Kementerian Perhubungan sedang mempertimbangkan kemungkinan “evakuasi laut”, tetapi bahkan ide ini belum menerima persetujuan keamanan, mengingat risiko keamanan yang mengancam kapal-kapal di dekat pantai negara Zionis, tambah The Marker.
Beban Finansial yang Berat
Surat kabar tersebut mengatakan bahwa meskipun perusahaan asuransi telah setuju untuk memperluas cakupan asuransi kesehatan bagi mereka yang terdampar di luar negeri, ini hanya mencakup kondisi kesehatan dan tidak mencakup akomodasi dan biaya hidup, yang dapat berlangsung selama beberapa pekan. Ini berarti bahwa seorang pelancong negara Zionis yang terdampar, jika dia tidak memiliki teman atau kerabat di luar negeri, akan mengeluarkan biaya yang dapat mencapai ribuan atau bahkan puluhan ribu dolar.
Marker memperingatkan bahwa banyak orang, terutama mereka yang kurang mampu, mungkin terpaksa menjual aset mereka, kembali dengan beban utang, atau bahkan menghadapi kebangkrutan pribadi.
Surat kabar tersebut menyatakan, “Sejarah Negara negara Zionis tidak pernah menyaksikan krisis yang begitu parah yang mengancam sejumlah besar warga negara dengan kebangkrutan hanya karena mereka berada di luar negeri.”
Kompensasi Tidak Mungkin
Meskipun besarnya permasalahan, pemerintah belum mengeluarkan janji resmi untuk memberi kompensasi kepada mereka yang terlantar, juga tidak mengakui adanya kerugian, menurut surat kabar tersebut.
Marker mencatat bahwa otoritas resmi menganggap organisasi “penerbangan evakuasi” sebagai kompensasi yang cukup, dan percaya bahwa mereka yang meninggalkan negara tersebut dalam keadaan seperti ini harus menanggung konsekuensi dari “petualangan” mereka, bahkan jika mereka tidak memperkirakan krisis akan berlangsung selama ini.
Surat kabar tersebut menambahkan bahwa beberapa pejabat pemerintah menolak prinsip kompensasi sama sekali, karena khawatir bahwa mengumumkannya akan meringankan tekanan pada mereka yang terlantar untuk mencari alternatif ekonomi yang lebih murah atau kembali dengan cepat.
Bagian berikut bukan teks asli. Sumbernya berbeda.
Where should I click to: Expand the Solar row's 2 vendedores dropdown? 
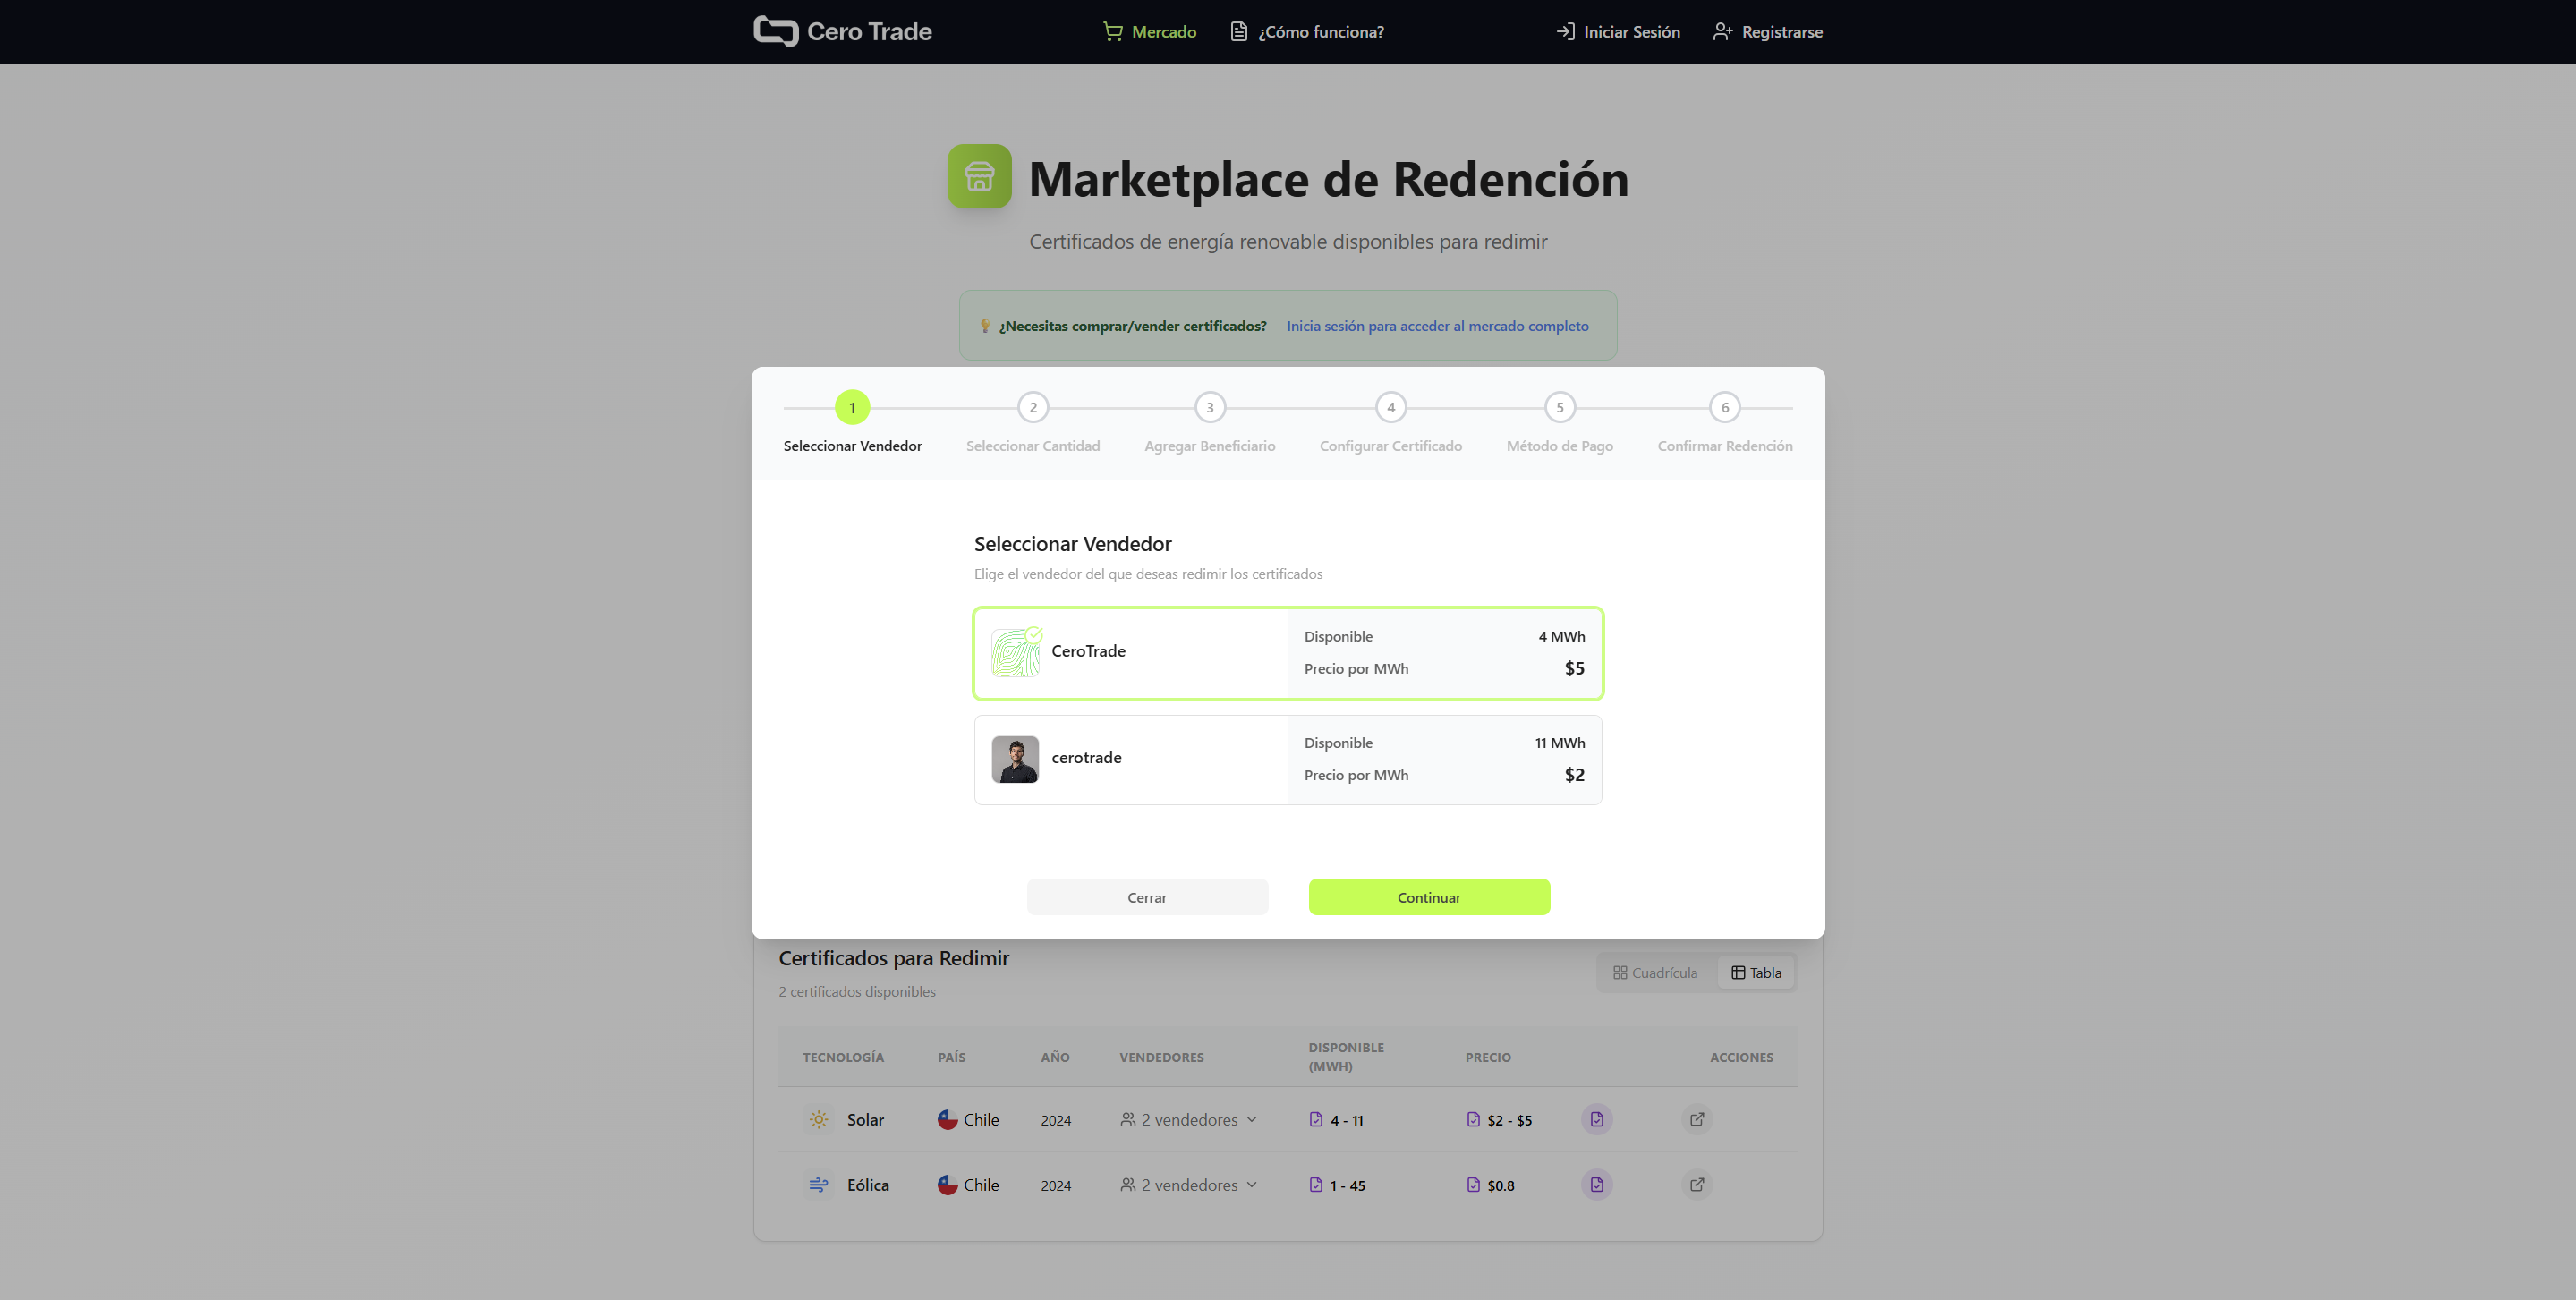coord(1189,1120)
Mereka percaya bahwa membiarkan mereka menanggung biaya akan secara otomatis mendorong mereka untuk mengurangi pengeluaran dengan pindah ke kota yang lebih murah atau tinggal bersama saudara atau teman.
Peristiwa yang belum pernah terjadi sebelumnya
Marker menyiarkan gambar dramatis Bandara Ben Gurion, yang tampaknya hampir kosong, sementara puluhan ribu warga berdesakan di luar negeri, takut untuk kembali dan tidak berkeinginan untuk menetap kembali.